== Text section ==
People with Alzheimer’s disease can get anxious or upset easily. They might be restless, unable to sleep, or pace back and forth. These problems, called agitation, can keep them from a normal day-and-night routine and might become harmful for your loved one or her caregivers.
Often, change is the biggest trigger of agitation. It might be a difference in her routine, surroundings, or the caregivers she sees. Sometimes, it comes from fear or fatigue, which are common with Alzheimer’s. In some cases, agitation can happen because of an infection or another medical problem.
If your loved one is agitated and you can’t figure out the reason, take her to the doctor to see if he can find the cause.
You may be able to lessen the agitation by simplifying her routine or distracting her from the stress that caused the problem. A few things to try:
- Create a calm place for her. Cut out background noise from the TV or radio, clear away clutter, and make her daily tasks as simple as possible.
- Check for physical reasons she might be agitated, like hunger, thirst, needing to use the bathroom, or being too hot or cold.

== Work request 1 ==
Answer these questions from the text on agitation in Alzheimer's disease:
(a) What is often the biggest trigger of agitation?
(b) What should be done if a loved one is agitated and the reason can't be figured out?
(c) Which two sources of background noise should be cut out to create a calm place?
== Work request 2 ==
Rewrite the passage of the text on agitation in Alzheimer's disease starting at "People with Alzheimer’s" and ending at "find the cause.", substituting "care workers" for "caregivers".
== Work request 3 ==
Resume the text on agitation in Alzheimer's disease from the point where it stops.
The material that comes next has no connection to the text on agitation in Alzheimer's disease.

== Source data ==
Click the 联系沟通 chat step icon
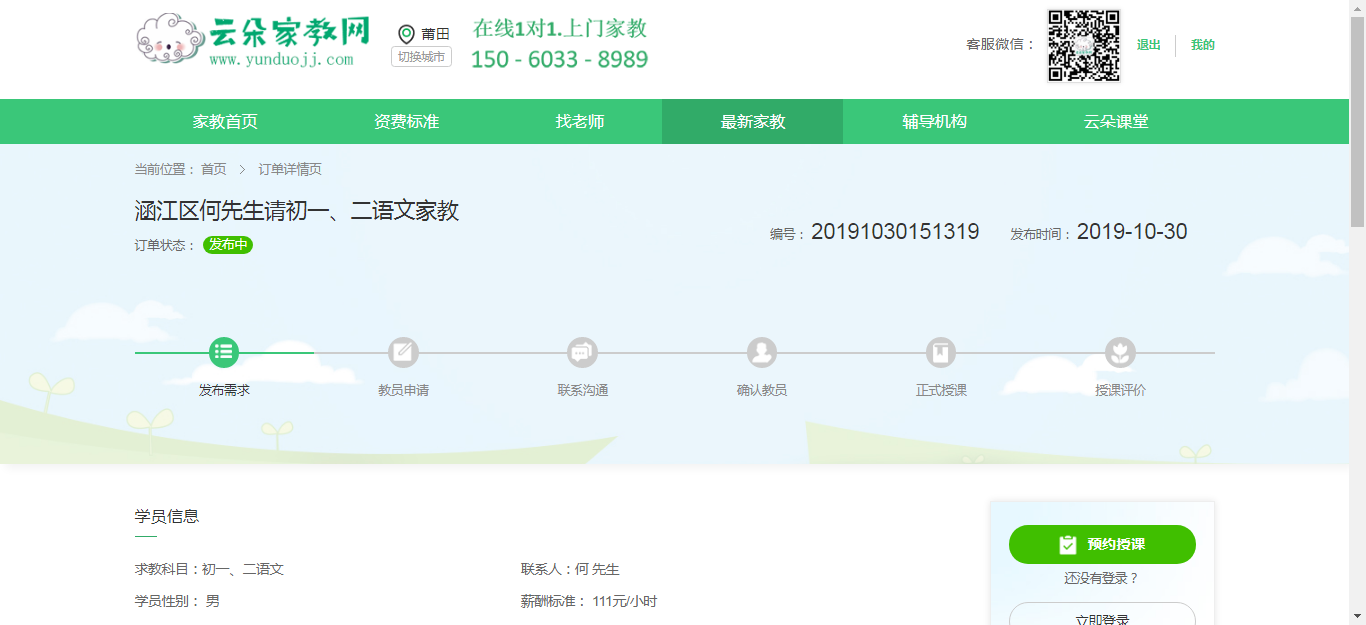click(582, 352)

== Answer section 1 ==
(a) Change.
(b) Take her to the doctor to see if he can find the cause.
(c) The TV and the radio.

== Answer section 2 ==
People with Alzheimer’s disease can get anxious or upset easily. They might be restless, unable to sleep, or pace back and forth. These problems, called agitation, can keep them from a normal day-and-night routine and might become harmful for your loved one or her care workers.
Often, change is the biggest trigger of agitation. It might be a difference in her routine, surroundings, or the care workers she sees. Sometimes, it comes from fear or fatigue, which are common with Alzheimer’s. In some cases, agitation can happen because of an infection or another medical problem.
If your loved one is agitated and you can’t figure out the reason, take her to the doctor to see if he can find the cause.

== Answer section 3 ==
- Exercise can ease anxiety and stress. Take her for a walk, do some gardening, or put on her favorite music and dance.
- Use low lighting or night-lights to help her feel less confused and afraid at night.
- Keep your emotions in check. You may feel frustrated, but try to keep your voice calm and steady and avoid arguing or criticizing her.
If you can’t stop her agitation on your own or the problem is very severe, the doctor may recommend medications that can help.
The drugs he prescribes will depend on your loved one’s symptoms. But common ones that can ease agitation include:
- Medicines that treat paranoia and confusion, called neuroleptics or antipsychotics. Examples of these are aripiprazole (Abilify), haloperidol (Haldol), olanzapine (Zyprexa), quetiapine (Seroquel), risperidone (Risperdal), and ziprasidone (Geodon). These drugs can cause side effects, like drowsiness, rigidity, and unusual movements. Studies have linked some of these to a higher risk of death for people with dementia. The FDA has placed a "black box" warning on these drugs describing the risks. Ask the doctor if they’re a good choice for your loved one.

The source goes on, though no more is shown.